Liston was best known for playing the title character in Paul Pry (1825) – a role immortalised in figurines by the Staffordshire, Rockingham, Derby and Worcestershire factories – but he was also rendered as Lubin Log from James Kenney’s satirical play Love, Law and Physic (1812).

At Art & Antiques for Everyone, which runs from July 18-21 at Birmingham’s NEC, pottery specialist dealer Roger de Ville Antiques offers a Staffordshire pearlware figure of Liston in the Lubin Log role by Enoch Wood for £595.

De Ville is among 180 dealers at the summer event – the second of the three A&AFE fairs held annually.

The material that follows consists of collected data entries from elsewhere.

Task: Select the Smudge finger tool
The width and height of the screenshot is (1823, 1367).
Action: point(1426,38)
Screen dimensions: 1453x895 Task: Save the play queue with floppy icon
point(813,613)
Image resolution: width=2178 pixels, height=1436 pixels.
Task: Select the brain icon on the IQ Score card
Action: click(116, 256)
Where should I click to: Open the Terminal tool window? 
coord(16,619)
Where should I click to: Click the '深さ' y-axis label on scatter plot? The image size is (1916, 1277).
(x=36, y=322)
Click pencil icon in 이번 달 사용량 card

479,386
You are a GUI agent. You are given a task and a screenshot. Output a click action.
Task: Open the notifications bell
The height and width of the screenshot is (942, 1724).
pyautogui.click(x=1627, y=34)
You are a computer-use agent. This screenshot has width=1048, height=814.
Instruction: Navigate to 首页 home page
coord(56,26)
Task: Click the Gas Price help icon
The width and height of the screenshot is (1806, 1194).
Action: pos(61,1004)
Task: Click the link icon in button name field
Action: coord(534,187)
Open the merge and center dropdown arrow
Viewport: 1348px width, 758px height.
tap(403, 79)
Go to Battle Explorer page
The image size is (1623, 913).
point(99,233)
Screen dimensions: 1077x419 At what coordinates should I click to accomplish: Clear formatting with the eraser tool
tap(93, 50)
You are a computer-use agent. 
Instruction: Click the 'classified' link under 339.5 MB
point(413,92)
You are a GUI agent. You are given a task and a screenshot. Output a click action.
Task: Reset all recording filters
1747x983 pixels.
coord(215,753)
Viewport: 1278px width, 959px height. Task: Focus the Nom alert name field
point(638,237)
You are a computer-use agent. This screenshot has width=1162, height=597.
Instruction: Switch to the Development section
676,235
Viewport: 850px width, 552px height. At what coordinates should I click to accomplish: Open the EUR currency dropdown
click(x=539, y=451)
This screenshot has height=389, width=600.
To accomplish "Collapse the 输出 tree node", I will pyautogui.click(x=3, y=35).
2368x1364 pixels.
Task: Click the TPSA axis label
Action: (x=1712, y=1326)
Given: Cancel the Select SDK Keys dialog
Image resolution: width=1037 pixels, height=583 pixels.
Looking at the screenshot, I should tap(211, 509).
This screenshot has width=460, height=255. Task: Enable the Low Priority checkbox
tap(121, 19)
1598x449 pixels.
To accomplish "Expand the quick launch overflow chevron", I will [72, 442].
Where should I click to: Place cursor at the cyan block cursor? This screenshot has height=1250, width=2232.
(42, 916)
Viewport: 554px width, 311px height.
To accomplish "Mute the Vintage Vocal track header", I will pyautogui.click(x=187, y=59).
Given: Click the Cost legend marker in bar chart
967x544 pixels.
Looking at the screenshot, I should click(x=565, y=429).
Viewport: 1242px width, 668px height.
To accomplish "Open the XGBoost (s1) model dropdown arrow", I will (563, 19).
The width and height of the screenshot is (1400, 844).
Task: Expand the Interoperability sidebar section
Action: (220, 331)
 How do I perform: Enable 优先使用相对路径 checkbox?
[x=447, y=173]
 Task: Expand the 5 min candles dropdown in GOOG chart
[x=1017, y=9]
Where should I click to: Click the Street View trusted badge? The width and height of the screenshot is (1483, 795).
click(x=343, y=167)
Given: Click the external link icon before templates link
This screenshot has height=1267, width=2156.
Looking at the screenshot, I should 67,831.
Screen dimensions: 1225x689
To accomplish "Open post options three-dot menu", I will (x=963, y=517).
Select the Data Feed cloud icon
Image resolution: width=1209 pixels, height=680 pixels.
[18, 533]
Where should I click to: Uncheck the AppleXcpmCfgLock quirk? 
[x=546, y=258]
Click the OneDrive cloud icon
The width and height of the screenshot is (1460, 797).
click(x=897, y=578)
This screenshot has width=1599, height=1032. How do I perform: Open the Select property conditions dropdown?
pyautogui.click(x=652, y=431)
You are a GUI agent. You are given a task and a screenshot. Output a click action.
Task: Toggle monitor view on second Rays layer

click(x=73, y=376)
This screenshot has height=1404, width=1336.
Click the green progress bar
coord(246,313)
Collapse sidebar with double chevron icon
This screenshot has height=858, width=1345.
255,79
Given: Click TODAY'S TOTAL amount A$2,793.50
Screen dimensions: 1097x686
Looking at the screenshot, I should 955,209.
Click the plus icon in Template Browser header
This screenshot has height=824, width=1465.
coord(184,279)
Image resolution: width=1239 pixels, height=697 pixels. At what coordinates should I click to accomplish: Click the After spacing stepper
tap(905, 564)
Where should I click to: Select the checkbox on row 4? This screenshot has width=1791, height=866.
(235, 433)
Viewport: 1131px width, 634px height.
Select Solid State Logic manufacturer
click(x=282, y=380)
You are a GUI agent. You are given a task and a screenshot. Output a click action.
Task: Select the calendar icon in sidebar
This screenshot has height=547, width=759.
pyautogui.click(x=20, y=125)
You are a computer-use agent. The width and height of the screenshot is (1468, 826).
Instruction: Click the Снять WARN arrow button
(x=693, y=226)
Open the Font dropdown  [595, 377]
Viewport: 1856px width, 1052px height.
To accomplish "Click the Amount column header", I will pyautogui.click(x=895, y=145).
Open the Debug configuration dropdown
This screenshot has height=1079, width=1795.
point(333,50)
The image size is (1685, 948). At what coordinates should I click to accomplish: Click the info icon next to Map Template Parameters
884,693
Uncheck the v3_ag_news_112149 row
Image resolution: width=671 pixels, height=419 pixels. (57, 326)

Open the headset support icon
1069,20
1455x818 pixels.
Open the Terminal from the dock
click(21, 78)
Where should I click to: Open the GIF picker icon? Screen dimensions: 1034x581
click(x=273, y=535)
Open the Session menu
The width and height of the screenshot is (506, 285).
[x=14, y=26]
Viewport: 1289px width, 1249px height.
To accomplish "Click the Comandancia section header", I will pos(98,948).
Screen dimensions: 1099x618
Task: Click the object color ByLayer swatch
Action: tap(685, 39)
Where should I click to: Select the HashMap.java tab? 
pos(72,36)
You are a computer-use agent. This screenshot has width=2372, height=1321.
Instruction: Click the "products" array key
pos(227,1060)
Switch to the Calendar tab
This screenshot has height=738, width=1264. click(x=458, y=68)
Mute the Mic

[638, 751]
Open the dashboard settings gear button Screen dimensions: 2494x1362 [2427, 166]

Exhibitors at the now 33-year-old fair continue to show a range of traditional items. Other standout offerings include a solid oak pew end from St Mary’s Church in Croscombe, Somerset, from the 16th century, offered by J Collins & Sons Antiques for £1850, a Linthorpe factory terracotta pot by Christopher Dresser, c.1880, for £1850 from La Belle Antiques and an Arts & Crafts copper fire screen available from Levels Antiques for £195.


This 18th century French mantel clock by Vandercruse is offered by Kembery Clocks for £7250 at Art & Antiques for Everyone. Measuring 15in (38cm) tall, it is offered with a gilt bronze case with two love birds and musical instruments.

Business as usual

In April, the fair sold to MaD Events, run by Dan Leyland and Marisa Beckman, former employees of Clarion, the event’s previous long-time organiser. Leyland was quick to reassure clients that it is “very much business as usual” following the purchase. However, in a bid to expand the exhibitor list and increase footfall (currently around 9000 per staging) he has emphasised the need to broaden the selection on offer.

“Collectors’ fairs are great but never that high in visitor numbers, unlike fairs with choice,” he says. “We would like to start to see more Contemporary and decorative items at A&AFE.”

Organisers will also assess the size of the vetting committees, although Leyland has stressed that “innovations need to be gradual”.

Meanwhile, the Weekend Collective, first introduced in spring 2018, has been scrapped in a bid to cut down on logistics for organisers and vetters. Around 12 dealers formerly in that section move into the fair proper.

MaD has also adjusted the pricing plan for stands. Several businesses have taken larger spaces for this staging including furniture dealer Melody Antiques and Mark Buckley Antiques, Art Deco dealer Jeroen Markies and illustration specialist Art of the Imagination.

First-timers include silver specialist Linda Jackson, Czech glass dealer La Boheme and Sue Gray offering jewellery.

As usual, dealers are divided into two sections, one of which has no dateline and the other of which focuses on objects pre-dating 1970 (with some exceptions).

Leyland said that further plans would not be divulged “before we have consulted with the dealers at the July fair”.